== EXERCISE TASK ==
Give the records from the line with "You are a GUI" through the end of the records as a two-column CSV with the columns "prompt" and "location". Make one row per record, put each value in a single quoted field with line breaks replaced by spaces, and leave out the pictures.

---------- DATA PROVIDED

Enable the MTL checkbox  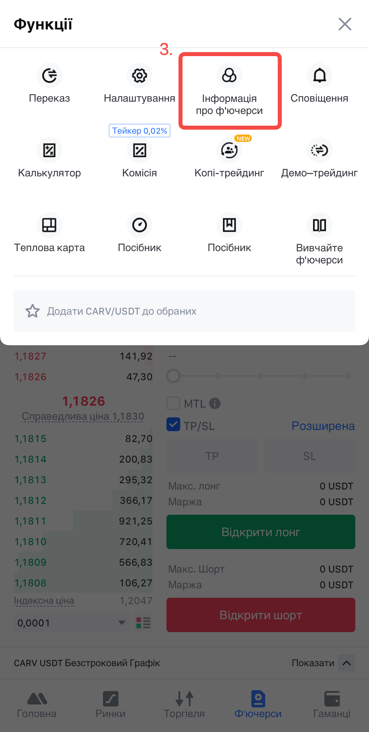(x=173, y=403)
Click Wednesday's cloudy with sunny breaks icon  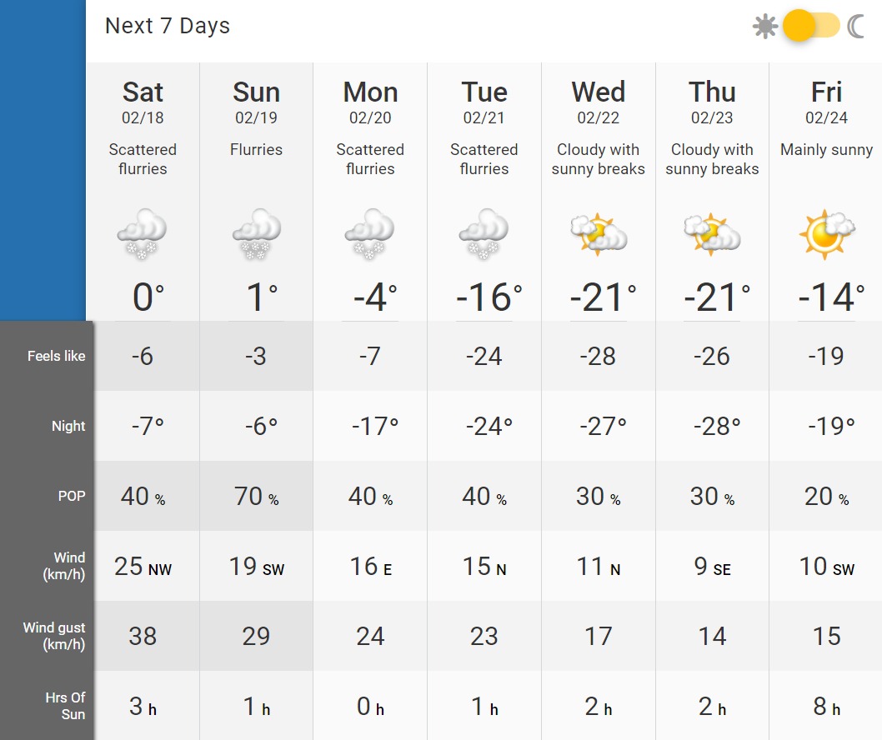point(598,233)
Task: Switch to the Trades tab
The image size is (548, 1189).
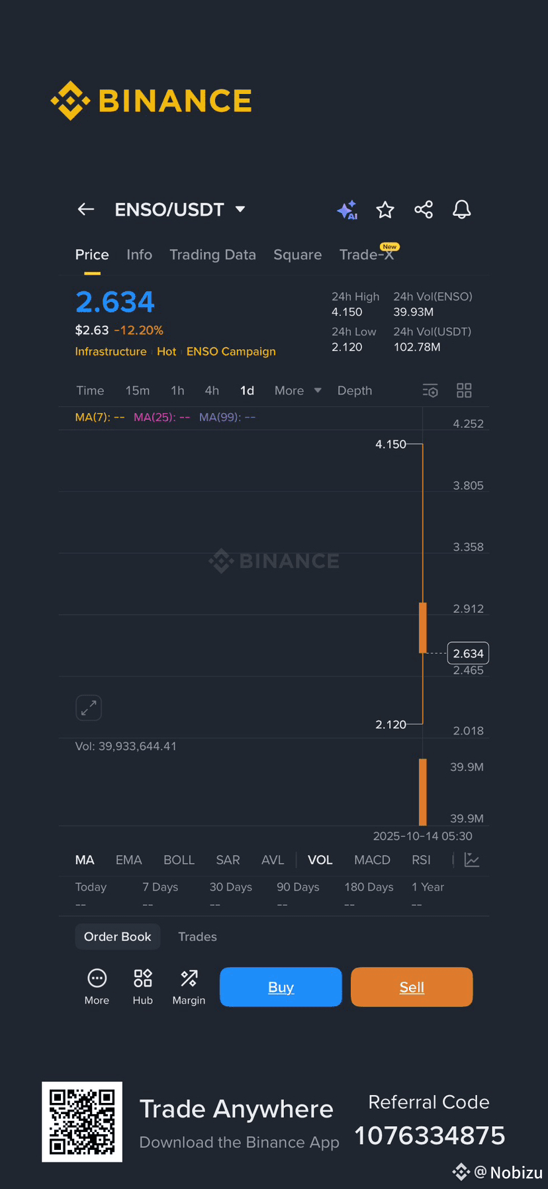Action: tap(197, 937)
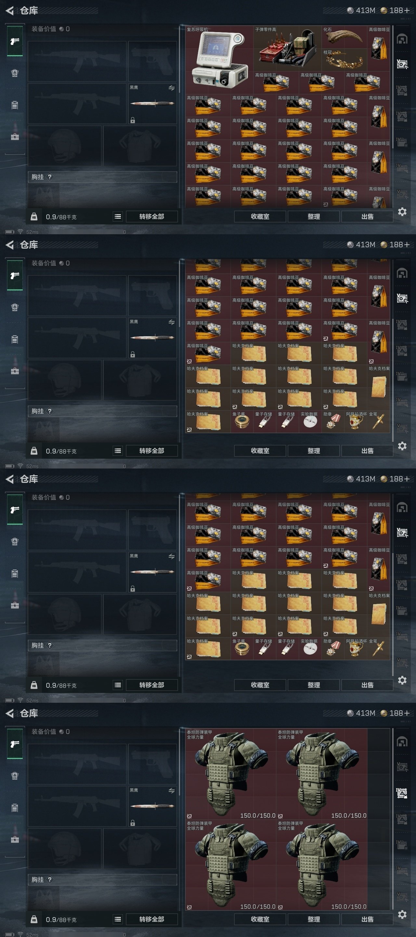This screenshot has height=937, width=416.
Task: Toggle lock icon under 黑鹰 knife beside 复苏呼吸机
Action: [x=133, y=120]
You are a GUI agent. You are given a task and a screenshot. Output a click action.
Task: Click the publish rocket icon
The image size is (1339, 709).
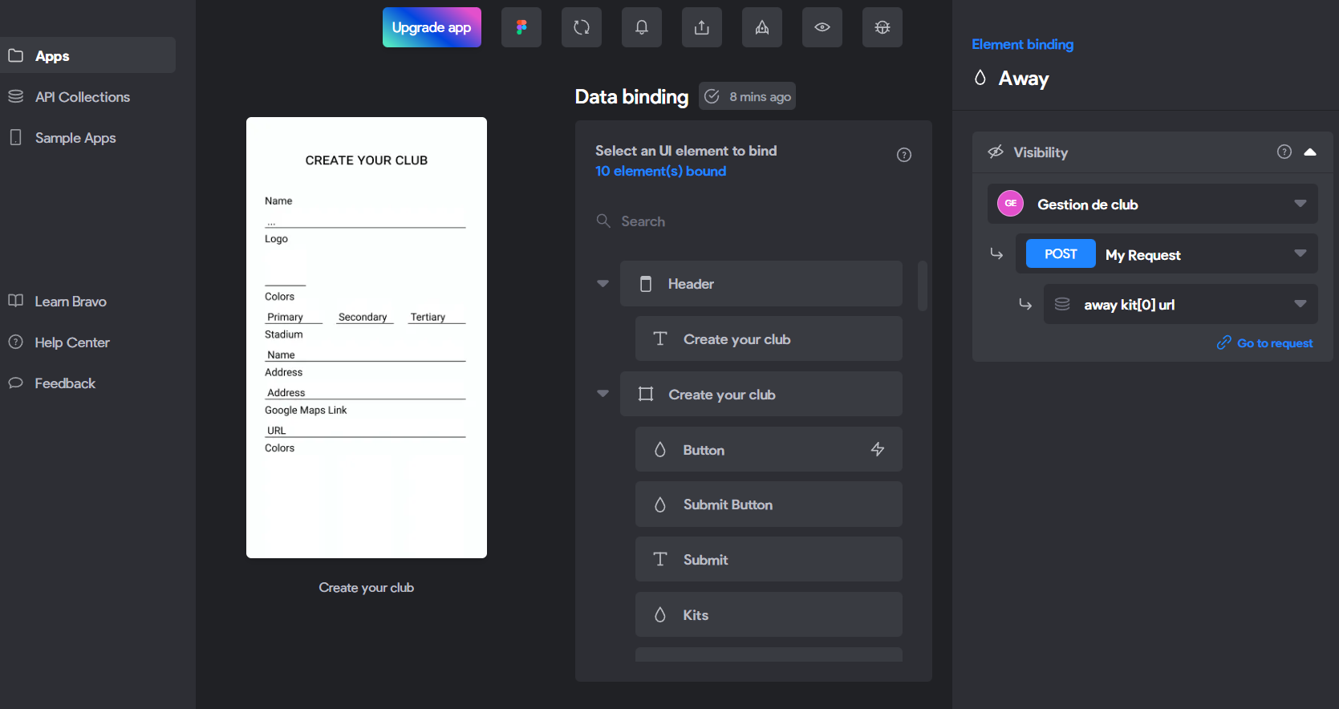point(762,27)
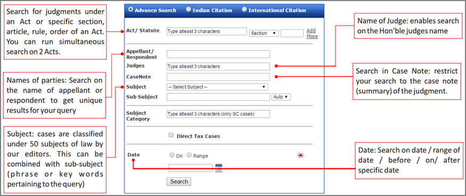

--------------------

== RESULT FOR THIS EXERCISE ==
prompt,location
"You are a GUI agent. You are given a task and a screenshot. Output a click action. Task: Click the publish rocket icon The image size is (1339, 709).","point(762,27)"